→ WHAT IS EXPECTED
Every single line below has to be printed once more, exactly.

→ SOURCE DATA
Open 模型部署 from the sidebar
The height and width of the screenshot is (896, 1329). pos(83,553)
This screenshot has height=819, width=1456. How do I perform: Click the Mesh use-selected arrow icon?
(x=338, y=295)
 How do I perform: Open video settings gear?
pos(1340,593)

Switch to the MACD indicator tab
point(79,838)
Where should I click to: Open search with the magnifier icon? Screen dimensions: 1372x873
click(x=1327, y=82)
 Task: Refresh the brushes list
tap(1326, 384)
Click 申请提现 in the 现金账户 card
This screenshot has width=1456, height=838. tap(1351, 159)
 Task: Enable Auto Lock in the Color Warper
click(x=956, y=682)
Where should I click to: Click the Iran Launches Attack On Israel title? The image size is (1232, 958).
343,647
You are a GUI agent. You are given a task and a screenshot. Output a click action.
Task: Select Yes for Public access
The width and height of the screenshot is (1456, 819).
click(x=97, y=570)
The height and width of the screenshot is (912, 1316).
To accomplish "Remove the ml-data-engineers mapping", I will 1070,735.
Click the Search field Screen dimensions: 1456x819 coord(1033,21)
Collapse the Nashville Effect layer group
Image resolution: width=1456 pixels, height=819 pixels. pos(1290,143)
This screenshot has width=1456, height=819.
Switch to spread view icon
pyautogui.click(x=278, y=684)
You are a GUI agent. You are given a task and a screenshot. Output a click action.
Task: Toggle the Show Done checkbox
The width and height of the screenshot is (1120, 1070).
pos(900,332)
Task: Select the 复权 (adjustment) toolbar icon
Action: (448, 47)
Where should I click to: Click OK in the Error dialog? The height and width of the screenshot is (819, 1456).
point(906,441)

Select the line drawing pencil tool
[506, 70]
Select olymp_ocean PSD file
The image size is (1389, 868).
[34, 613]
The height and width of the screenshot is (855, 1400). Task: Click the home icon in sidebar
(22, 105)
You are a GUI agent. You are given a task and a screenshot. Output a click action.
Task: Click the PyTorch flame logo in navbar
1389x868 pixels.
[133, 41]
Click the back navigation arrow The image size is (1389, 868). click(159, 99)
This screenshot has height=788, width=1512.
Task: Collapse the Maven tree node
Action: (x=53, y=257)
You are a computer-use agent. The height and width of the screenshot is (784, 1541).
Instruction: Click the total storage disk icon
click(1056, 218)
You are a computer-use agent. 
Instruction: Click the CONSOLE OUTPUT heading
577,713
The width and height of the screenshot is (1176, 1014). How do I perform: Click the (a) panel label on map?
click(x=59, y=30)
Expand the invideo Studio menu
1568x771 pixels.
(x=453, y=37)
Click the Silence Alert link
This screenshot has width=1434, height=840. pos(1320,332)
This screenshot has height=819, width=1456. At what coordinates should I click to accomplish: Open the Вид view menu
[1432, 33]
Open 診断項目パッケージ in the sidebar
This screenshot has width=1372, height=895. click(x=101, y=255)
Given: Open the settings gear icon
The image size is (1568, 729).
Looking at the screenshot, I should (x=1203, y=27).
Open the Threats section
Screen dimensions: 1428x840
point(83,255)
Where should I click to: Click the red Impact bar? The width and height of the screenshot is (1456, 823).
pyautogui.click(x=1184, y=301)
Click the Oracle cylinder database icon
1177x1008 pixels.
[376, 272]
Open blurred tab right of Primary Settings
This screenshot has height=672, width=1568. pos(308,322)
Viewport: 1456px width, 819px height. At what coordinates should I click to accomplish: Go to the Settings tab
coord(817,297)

→ EXERCISE SOLUTION
Open 模型部署 from the sidebar
The height and width of the screenshot is (896, 1329). pos(83,553)
This screenshot has height=819, width=1456. How do I perform: Click the Mesh use-selected arrow icon?
(x=338, y=295)
 How do I perform: Open video settings gear?
pos(1340,593)

Switch to the MACD indicator tab
point(79,838)
Where should I click to: Open search with the magnifier icon? Screen dimensions: 1372x873
click(x=1327, y=82)
 Task: Refresh the brushes list
tap(1326, 384)
Click 申请提现 in the 现金账户 card
This screenshot has width=1456, height=838. tap(1351, 159)
 Task: Enable Auto Lock in the Color Warper
click(x=956, y=682)
Where should I click to: Click the Iran Launches Attack On Israel title? The image size is (1232, 958).
343,647
You are a GUI agent. You are given a task and a screenshot. Output a click action.
Task: Select Yes for Public access
The width and height of the screenshot is (1456, 819).
click(x=97, y=570)
The height and width of the screenshot is (912, 1316).
To accomplish "Remove the ml-data-engineers mapping", I will 1070,735.
Click the Search field Screen dimensions: 1456x819 coord(1033,21)
Collapse the Nashville Effect layer group
Image resolution: width=1456 pixels, height=819 pixels. pos(1290,143)
This screenshot has width=1456, height=819.
Switch to spread view icon
pyautogui.click(x=278, y=684)
You are a GUI agent. You are given a task and a screenshot. Output a click action.
Task: Toggle the Show Done checkbox
The width and height of the screenshot is (1120, 1070).
pos(900,332)
Task: Select the 复权 (adjustment) toolbar icon
Action: (448, 47)
Where should I click to: Click OK in the Error dialog? The height and width of the screenshot is (819, 1456).
point(906,441)

Select the line drawing pencil tool
[506, 70]
Select olymp_ocean PSD file
The image size is (1389, 868).
[34, 613]
The height and width of the screenshot is (855, 1400). Task: Click the home icon in sidebar
(22, 105)
You are a GUI agent. You are given a task and a screenshot. Output a click action.
Task: Click the PyTorch flame logo in navbar
1389x868 pixels.
[133, 41]
Click the back navigation arrow The image size is (1389, 868). click(159, 99)
This screenshot has height=788, width=1512.
Task: Collapse the Maven tree node
Action: (x=53, y=257)
You are a computer-use agent. The height and width of the screenshot is (784, 1541).
Instruction: Click the total storage disk icon
click(1056, 218)
You are a computer-use agent. 
Instruction: Click the CONSOLE OUTPUT heading
577,713
The width and height of the screenshot is (1176, 1014). How do I perform: Click the (a) panel label on map?
click(x=59, y=30)
Expand the invideo Studio menu
1568x771 pixels.
(x=453, y=37)
Click the Silence Alert link
This screenshot has width=1434, height=840. pos(1320,332)
This screenshot has height=819, width=1456. At what coordinates should I click to accomplish: Open the Вид view menu
[1432, 33]
Open 診断項目パッケージ in the sidebar
This screenshot has width=1372, height=895. click(x=101, y=255)
Given: Open the settings gear icon
The image size is (1568, 729).
Looking at the screenshot, I should (x=1203, y=27).
Open the Threats section
Screen dimensions: 1428x840
point(83,255)
Where should I click to: Click the red Impact bar? The width and height of the screenshot is (1456, 823).
pyautogui.click(x=1184, y=301)
Click the Oracle cylinder database icon
1177x1008 pixels.
[376, 272]
Open blurred tab right of Primary Settings
This screenshot has height=672, width=1568. pos(308,322)
Viewport: 1456px width, 819px height. At what coordinates should I click to accomplish: Go to the Settings tab
coord(817,297)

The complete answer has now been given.